WHAT IS NEEDED - Give the lines again, unchanged, starting with the line containing "Version column header" and ending with the last line of the data below.

Items from a data source:
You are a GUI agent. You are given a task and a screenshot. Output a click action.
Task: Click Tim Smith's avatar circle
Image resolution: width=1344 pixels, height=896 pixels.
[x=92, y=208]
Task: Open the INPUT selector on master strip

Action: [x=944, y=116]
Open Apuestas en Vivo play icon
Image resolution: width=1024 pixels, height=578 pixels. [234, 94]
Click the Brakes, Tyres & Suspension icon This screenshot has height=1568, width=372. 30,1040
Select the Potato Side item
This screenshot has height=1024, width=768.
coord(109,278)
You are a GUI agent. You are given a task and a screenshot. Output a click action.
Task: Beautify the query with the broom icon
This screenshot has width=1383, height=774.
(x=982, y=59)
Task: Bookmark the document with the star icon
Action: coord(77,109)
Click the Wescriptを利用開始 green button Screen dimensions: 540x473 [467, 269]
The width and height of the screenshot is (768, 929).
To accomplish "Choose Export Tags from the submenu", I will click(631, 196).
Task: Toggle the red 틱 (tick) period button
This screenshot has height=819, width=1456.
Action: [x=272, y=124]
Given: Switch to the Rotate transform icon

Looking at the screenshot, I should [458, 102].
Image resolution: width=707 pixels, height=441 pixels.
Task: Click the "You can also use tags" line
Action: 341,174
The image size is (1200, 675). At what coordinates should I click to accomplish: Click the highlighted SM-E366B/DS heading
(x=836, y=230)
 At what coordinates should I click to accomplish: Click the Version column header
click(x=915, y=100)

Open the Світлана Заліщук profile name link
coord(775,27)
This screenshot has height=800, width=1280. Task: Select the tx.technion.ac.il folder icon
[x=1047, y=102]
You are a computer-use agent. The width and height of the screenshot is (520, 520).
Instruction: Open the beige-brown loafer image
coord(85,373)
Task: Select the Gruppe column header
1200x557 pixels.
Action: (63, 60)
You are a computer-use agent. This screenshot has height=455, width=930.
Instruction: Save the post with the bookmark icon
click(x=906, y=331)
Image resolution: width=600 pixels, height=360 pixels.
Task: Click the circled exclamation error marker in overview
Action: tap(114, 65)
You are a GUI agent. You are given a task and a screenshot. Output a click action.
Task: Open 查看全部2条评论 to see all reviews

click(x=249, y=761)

OUTPUT -
 At what coordinates should I click to accomplish: Click the Version column header
click(x=915, y=100)

Open the Світлана Заліщук profile name link
coord(775,27)
This screenshot has height=800, width=1280. Task: Select the tx.technion.ac.il folder icon
[x=1047, y=102]
You are a computer-use agent. The width and height of the screenshot is (520, 520).
Instruction: Open the beige-brown loafer image
coord(85,373)
Task: Select the Gruppe column header
1200x557 pixels.
Action: (63, 60)
You are a computer-use agent. This screenshot has height=455, width=930.
Instruction: Save the post with the bookmark icon
click(x=906, y=331)
Image resolution: width=600 pixels, height=360 pixels.
Task: Click the circled exclamation error marker in overview
Action: tap(114, 65)
You are a GUI agent. You are given a task and a screenshot. Output a click action.
Task: Open 查看全部2条评论 to see all reviews

click(x=249, y=761)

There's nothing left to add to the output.